--- DIRECTIONS ---
Rewrite the lines of the listing as a numbered list, leaving out blank lines and the pictures.

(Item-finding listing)
=======

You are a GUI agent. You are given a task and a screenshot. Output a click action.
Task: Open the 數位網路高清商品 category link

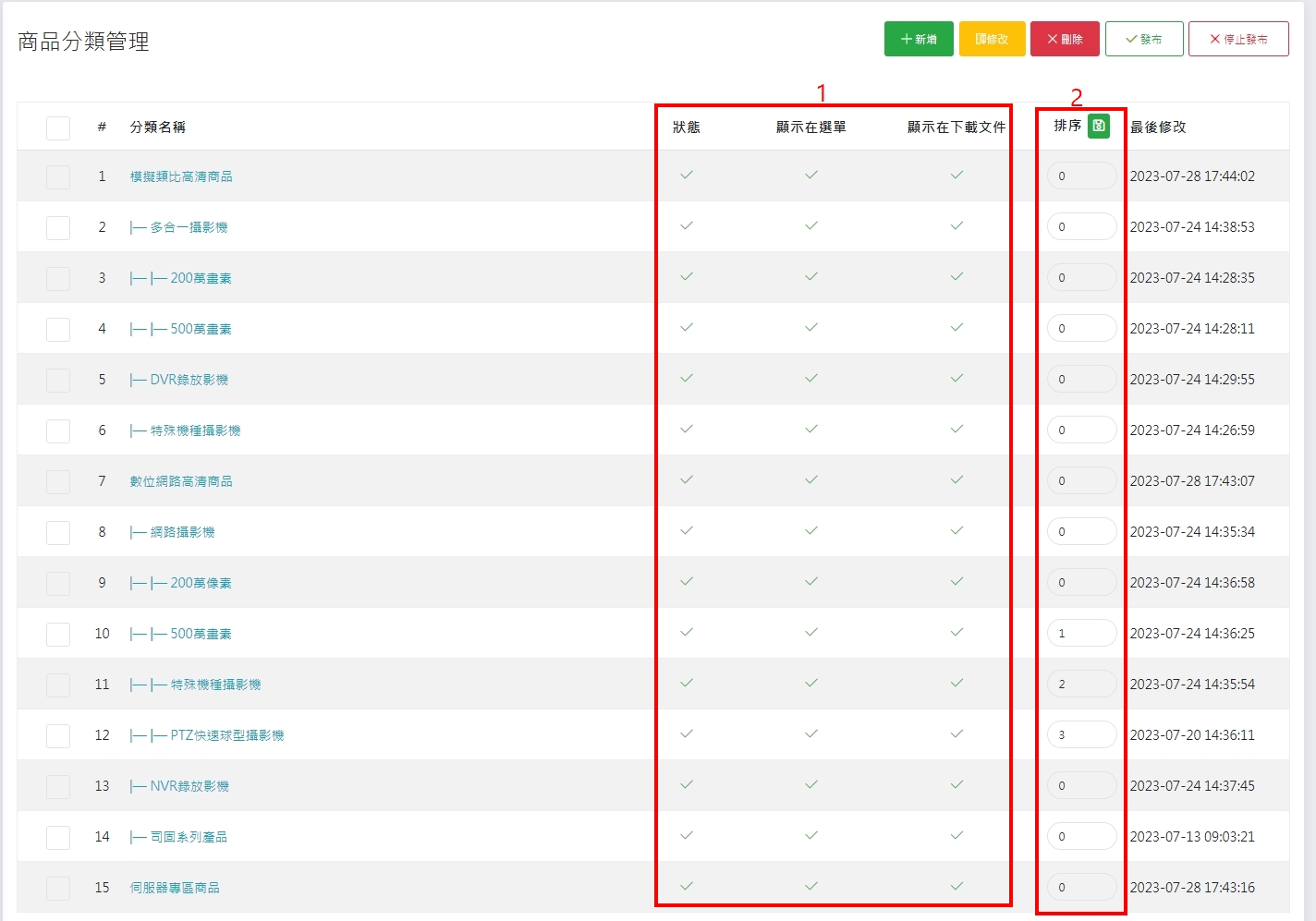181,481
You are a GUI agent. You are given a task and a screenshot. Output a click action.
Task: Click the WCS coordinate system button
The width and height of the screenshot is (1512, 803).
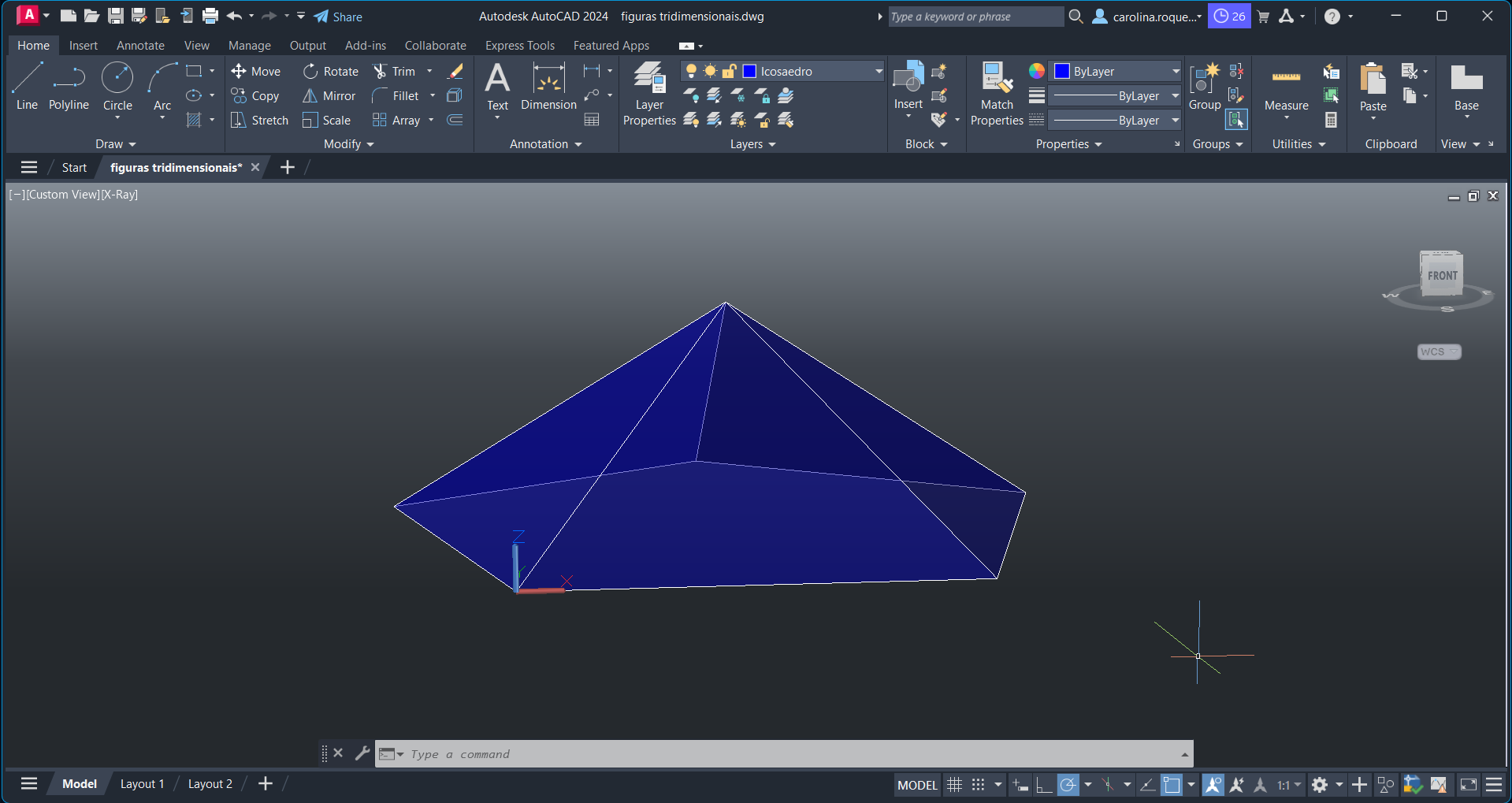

=======

--- RESPONSE TO THE TASK ---
1. You are a GUI agent. You are given a task and a screenshot. Output a click action.
2. Task: Open the 數位網路高清商品 category link
3. 181,481
4. You are a GUI agent. You are given a task and a screenshot. Output a click action.
5. Task: Click the WCS coordinate system button
6. The width and height of the screenshot is (1512, 803).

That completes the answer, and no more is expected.